> [Text section]
How long did your U.S. green card take? - makecheck
The U.S. green card process seems to take an astonishingly long time (assuming you aren't taking advantage of corrupt government employees).  A feeling of lock-in with your current job adds to the frustration, because quitting can jeopardize or reset a permanent residency application that has been going on for months.<p>U.S. immigrants, how long did <i>your</i> card take?  Did it seem to benefit from theoretically-irrelevant factors like which company you worked for?  And, does it seem like the high tech industry is any faster for acquiring a green card (compared to, say, these people who seem to get cards after crossing the border under questionable circumstances)?
======
raghus
I could probably write several pages on this, so I'll try and keep it
succinct: much depends on what category you file under. Employment-based Green
Cards are filed typically under EB1/2 or 3. Make sure you don't let your
employer and the lawyer make all your choices. Do some research.

An EB1 filing is the fastest - but you typically need a PhD or equivalent to
qualify. Most other filings are in EB2/EB3 which approximate a MS/BS
educational equivalent. EB1s could go as 'fast' as 1-2 years wheras EB2/EB3
could take 3-5 years.

These are typical numbers - counting from the day you file. I know folks that
got it in just over a year in EB2 and folks that are still waiting 6 years
after filing. All the best!

------
white
Good lawyers help.

> [Things to do]
• A. In the green card thread, what does an EB1 filing typically require?
• B. Pick up the green card thread after its last line and continue it.
The listing plays no part in this green card thread.

[Entries for locating text and elements]
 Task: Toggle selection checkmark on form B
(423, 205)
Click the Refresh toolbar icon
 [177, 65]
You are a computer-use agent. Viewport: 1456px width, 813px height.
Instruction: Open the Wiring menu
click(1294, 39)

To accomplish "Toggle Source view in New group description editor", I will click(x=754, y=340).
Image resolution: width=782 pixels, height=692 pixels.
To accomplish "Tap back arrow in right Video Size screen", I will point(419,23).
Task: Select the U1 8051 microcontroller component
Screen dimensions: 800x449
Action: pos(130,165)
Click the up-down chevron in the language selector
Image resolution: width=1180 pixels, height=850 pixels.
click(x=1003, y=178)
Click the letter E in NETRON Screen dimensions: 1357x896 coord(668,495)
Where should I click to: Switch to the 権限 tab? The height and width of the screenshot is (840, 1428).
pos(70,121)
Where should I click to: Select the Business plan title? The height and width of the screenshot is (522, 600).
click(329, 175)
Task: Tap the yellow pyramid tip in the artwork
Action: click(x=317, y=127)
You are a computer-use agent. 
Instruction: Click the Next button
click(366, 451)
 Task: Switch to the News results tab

> [Answers per task]
• A. A PhD or equivalent.

• B.
What also matters is what group are you fitting into. Having a diploma which
is evaluated to Master Degree of American university speeds up a process
significantly. Process with Bachelor Degree is pretty slow. There is also an
extra quota for those who have American education. And the process is much
faster for those ones.

My EBGC process took about 20 months for the whole family. It could be faster,
but I had to reschedule fingerprint exams for 2 or 3 months, being out of the
country. My lawyers were pretty expensive, but they are much worth it. :) I
have MS of CS from foreign university. It was evaluated to the Master Degree.
I also have a bunch of certificates, but I don't think they play any
difference.

Originally coming on H1B for two years and H2 for the rest of the family, I
didn't have to prolong it and I also didn't use advance parole and work
authorization (although, my lawyers made them for me).

I'm working for a pretty small company (less then 20 employees). My original
position was not anything special, a regular IT fit, so I don't think it
matters.

I have spent a lot of time learning the whole process and one of the most
important concerns is the lawyers. They can help or they can kill.

Feel free to drop me a message to w at qwe3 dot com if you have any more
questions.

P.S. I have a friend in SF waiting for his EBGC for almost 6 years now.
Nothing, yet.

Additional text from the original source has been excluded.